Momentum-gapped quasiparticles in disordered metals
Miguel-Ángel Sánchez-Martínez, Blaise Goutéraux, Louk Rademaker, Felix Flicker
Abstract
Nature contains massless particles with linear dispersions, and massive particles whose energies depend quadratically on their momenta with finite mass gaps. Both have equivalents in condensed matter physics in the form of collective modes and quasiparticles, measurable excitations with well-defined energy-momentum relations. A hypothesised third particle type - the super-luminal tachyon - would have an undefined energy at low momentum. A similar collective mode - long hypothesised within the hydrodynamic theory of matter - would have a purely imaginary energy at low momentum, corresponding to a finite lifetime. This third possibility has never been directly observed in a quantum system. Through a careful comparison of hydrodynamics with microscopic models of metals, we establish that this previously unseen third dispersion occurs in correlated quantum matter whenever the electronic fluid undergoes momentum relaxation due to explicit breaking of translation by impurities.
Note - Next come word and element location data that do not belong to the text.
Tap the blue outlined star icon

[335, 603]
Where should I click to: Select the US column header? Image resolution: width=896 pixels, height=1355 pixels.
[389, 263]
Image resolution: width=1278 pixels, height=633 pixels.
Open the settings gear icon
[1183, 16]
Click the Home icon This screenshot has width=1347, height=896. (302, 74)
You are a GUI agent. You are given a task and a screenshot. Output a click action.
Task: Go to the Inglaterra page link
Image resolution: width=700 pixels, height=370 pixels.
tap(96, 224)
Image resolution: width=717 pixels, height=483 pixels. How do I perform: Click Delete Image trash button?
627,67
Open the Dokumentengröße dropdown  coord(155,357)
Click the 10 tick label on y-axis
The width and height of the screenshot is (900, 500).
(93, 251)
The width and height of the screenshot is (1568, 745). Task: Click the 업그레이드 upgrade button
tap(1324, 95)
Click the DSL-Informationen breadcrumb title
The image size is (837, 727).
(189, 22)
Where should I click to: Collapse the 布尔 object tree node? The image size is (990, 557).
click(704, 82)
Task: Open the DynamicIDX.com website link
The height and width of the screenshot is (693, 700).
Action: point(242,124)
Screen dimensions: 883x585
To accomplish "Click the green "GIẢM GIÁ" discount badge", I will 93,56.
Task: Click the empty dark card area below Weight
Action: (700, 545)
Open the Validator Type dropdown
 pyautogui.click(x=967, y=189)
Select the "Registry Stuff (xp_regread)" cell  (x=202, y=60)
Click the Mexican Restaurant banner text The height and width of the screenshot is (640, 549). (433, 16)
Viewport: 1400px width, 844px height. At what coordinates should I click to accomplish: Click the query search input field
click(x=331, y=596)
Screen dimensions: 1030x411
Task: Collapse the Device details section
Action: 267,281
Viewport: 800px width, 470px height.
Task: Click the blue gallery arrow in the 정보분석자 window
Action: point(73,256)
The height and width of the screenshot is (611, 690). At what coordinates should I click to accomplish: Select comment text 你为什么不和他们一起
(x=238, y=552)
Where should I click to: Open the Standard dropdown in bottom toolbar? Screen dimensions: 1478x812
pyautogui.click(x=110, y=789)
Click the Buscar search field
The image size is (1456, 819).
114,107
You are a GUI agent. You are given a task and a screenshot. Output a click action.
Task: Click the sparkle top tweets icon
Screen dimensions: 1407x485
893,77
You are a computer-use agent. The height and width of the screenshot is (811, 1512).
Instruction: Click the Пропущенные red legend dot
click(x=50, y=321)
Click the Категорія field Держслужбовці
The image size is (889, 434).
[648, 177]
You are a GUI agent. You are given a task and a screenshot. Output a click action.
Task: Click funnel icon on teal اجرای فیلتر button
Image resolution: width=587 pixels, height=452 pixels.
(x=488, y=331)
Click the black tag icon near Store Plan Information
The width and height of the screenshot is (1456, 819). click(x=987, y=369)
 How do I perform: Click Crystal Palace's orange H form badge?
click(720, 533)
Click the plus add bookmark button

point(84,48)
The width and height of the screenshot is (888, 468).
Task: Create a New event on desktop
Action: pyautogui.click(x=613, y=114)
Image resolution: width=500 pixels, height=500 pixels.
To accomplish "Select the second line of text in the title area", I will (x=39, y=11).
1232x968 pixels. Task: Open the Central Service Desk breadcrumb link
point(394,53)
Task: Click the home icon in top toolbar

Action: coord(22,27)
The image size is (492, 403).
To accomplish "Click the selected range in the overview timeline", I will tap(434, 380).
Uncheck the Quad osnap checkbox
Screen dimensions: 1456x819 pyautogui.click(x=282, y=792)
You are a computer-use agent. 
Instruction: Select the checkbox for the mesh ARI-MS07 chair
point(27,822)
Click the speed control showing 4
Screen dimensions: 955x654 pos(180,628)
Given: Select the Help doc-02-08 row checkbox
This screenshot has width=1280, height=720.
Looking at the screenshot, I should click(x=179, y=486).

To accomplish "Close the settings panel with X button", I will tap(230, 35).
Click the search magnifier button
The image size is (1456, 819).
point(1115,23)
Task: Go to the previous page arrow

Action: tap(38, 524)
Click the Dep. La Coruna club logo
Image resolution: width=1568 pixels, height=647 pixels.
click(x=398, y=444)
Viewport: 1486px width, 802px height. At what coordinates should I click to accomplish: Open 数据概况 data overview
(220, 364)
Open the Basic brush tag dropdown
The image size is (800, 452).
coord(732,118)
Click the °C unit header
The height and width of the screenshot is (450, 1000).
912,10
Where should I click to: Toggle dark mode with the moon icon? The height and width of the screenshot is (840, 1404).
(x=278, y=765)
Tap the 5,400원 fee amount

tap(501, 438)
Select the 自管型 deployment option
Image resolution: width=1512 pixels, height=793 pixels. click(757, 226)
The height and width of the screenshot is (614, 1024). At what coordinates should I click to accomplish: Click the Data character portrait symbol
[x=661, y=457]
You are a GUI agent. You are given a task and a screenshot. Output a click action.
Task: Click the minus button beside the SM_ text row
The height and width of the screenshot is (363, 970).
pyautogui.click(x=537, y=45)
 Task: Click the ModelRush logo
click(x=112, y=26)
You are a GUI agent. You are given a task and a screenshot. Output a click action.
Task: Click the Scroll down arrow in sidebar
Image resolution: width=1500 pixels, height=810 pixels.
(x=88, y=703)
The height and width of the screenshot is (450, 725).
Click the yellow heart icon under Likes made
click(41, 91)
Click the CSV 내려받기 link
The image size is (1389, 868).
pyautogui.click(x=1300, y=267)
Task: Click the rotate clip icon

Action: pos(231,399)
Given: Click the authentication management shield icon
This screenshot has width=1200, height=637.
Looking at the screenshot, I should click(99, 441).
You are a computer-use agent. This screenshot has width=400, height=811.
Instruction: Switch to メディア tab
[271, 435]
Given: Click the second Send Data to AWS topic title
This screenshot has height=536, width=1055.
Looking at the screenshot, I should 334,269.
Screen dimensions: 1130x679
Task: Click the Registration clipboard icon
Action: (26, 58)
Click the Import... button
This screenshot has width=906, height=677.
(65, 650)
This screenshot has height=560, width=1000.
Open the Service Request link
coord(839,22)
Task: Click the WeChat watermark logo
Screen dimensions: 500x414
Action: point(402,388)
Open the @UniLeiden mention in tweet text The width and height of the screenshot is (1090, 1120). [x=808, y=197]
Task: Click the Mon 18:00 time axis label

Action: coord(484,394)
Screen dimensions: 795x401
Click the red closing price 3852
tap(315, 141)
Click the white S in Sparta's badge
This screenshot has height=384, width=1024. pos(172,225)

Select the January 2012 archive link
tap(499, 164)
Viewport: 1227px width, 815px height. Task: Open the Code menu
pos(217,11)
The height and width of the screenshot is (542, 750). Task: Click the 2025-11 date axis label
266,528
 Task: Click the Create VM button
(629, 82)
As a specific example of these momentum-relaxed modes we consider the recent discovery of an acoustic plasmon - dubbed Pines' demon - in Sr$_2$RuO$_4$. The observed dispersion of this neutral mode differed significantly from the massless linear behaviour predicted by the random phase approximation. We demonstrate that the observed dispersion corresponds, in fact, to a momentum-gapped quasiparticle.